◆ Records about locating elements on screens ◆

****************

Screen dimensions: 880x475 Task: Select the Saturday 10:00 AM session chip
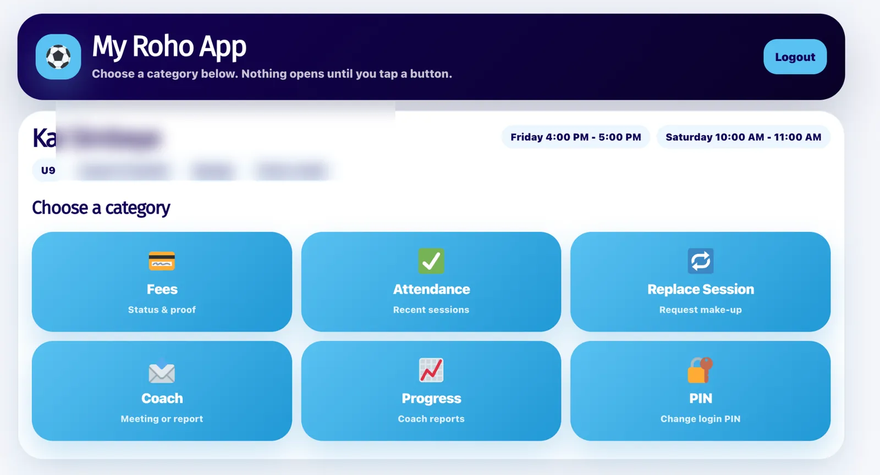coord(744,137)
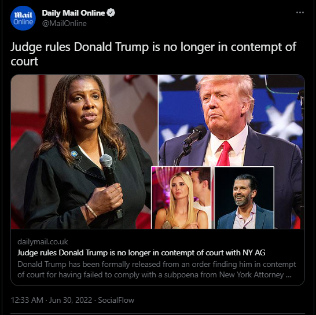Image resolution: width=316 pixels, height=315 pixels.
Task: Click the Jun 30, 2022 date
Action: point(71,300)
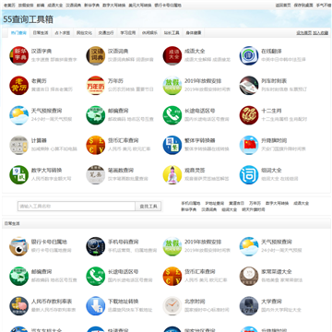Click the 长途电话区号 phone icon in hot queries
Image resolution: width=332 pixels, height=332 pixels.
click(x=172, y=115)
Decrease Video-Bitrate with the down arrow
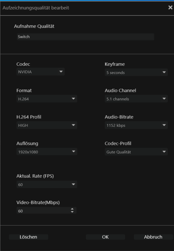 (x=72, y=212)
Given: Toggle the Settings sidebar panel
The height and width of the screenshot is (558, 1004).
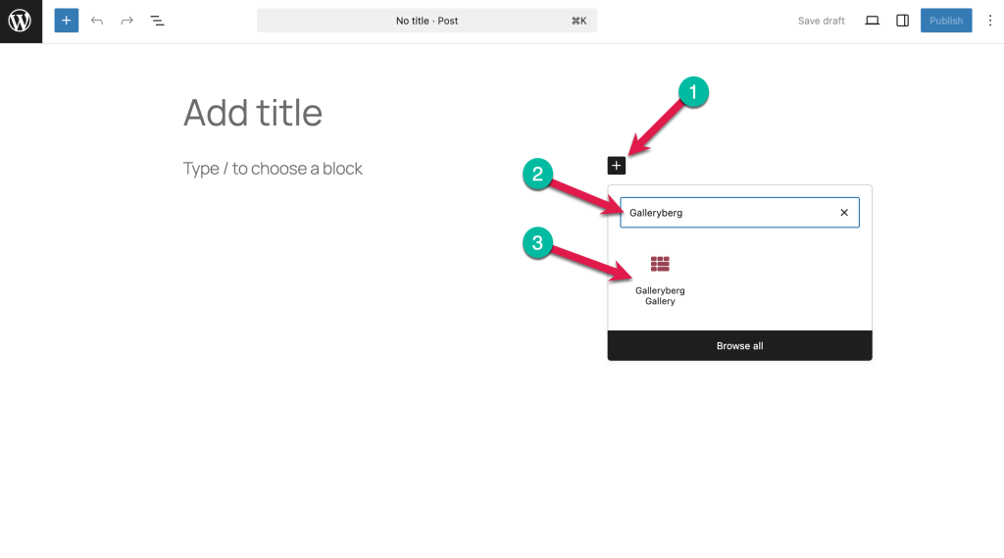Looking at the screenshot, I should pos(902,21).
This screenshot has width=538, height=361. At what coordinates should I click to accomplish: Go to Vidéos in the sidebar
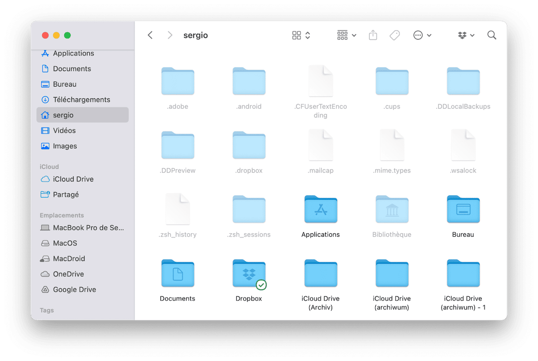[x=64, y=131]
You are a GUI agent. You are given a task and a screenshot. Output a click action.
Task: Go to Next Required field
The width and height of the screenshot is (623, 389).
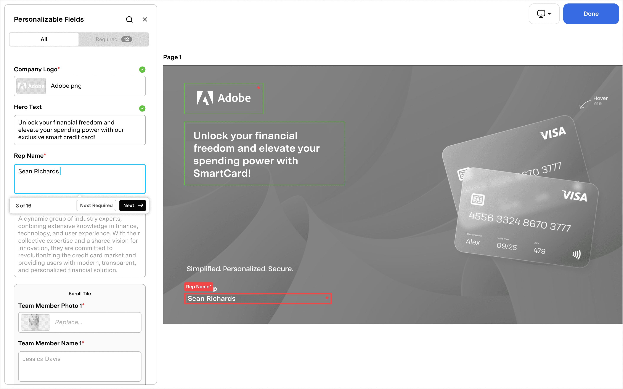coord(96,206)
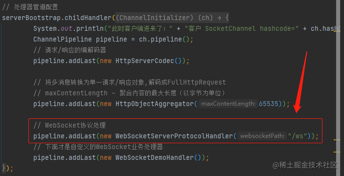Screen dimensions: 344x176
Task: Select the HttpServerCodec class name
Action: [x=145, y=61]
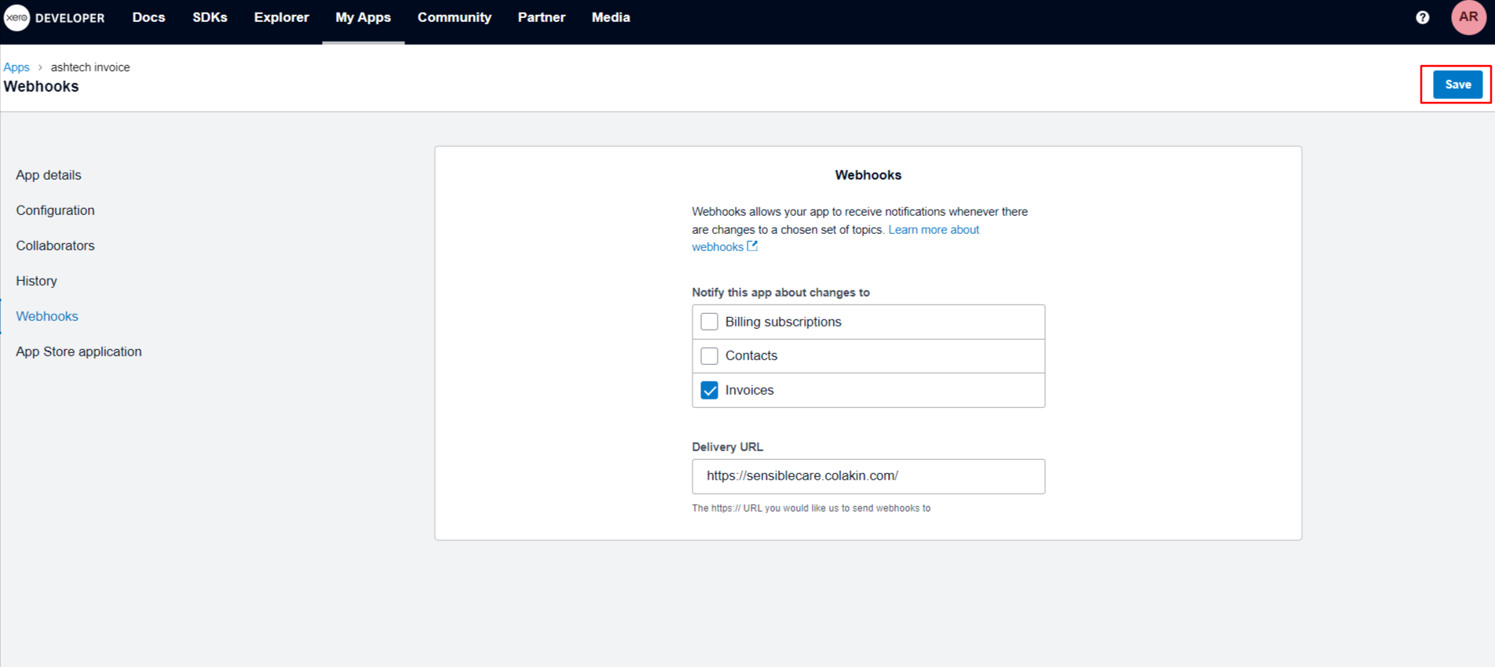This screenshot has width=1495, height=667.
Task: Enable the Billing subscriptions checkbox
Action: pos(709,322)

****************

◆ Stated problem ◆
Revise the material above, putting "side panel" everywhere "sidebar" appears and keeping everything else the same. Omit the pictures from your answer.

◆ Solution to the exercise ◆
Screen dimensions: 880x475 Task: Select the Saturday 10:00 AM session chip
coord(744,137)
Image resolution: width=316 pixels, height=315 pixels.
Task: Click the Jun 30, 2022 date
Action: point(71,300)
Click the 长途电话区号 phone icon in hot queries
Image resolution: width=332 pixels, height=332 pixels.
click(x=172, y=115)
Decrease Video-Bitrate with the down arrow
 (x=72, y=212)
Given: Toggle the Settings side panel panel
The height and width of the screenshot is (558, 1004).
Looking at the screenshot, I should pos(902,21).
This screenshot has width=538, height=361. At what coordinates should I click to accomplish: Go to Vidéos in the side panel
[x=64, y=131]
You are a GUI agent. You are given a task and a screenshot. Output a click action.
Task: Go to Next Required field
The width and height of the screenshot is (623, 389).
coord(96,206)
Screen dimensions: 344x176
Task: Select the HttpServerCodec class name
Action: [x=145, y=61]
This screenshot has width=1495, height=667.
Task: Enable the Billing subscriptions checkbox
Action: pos(709,322)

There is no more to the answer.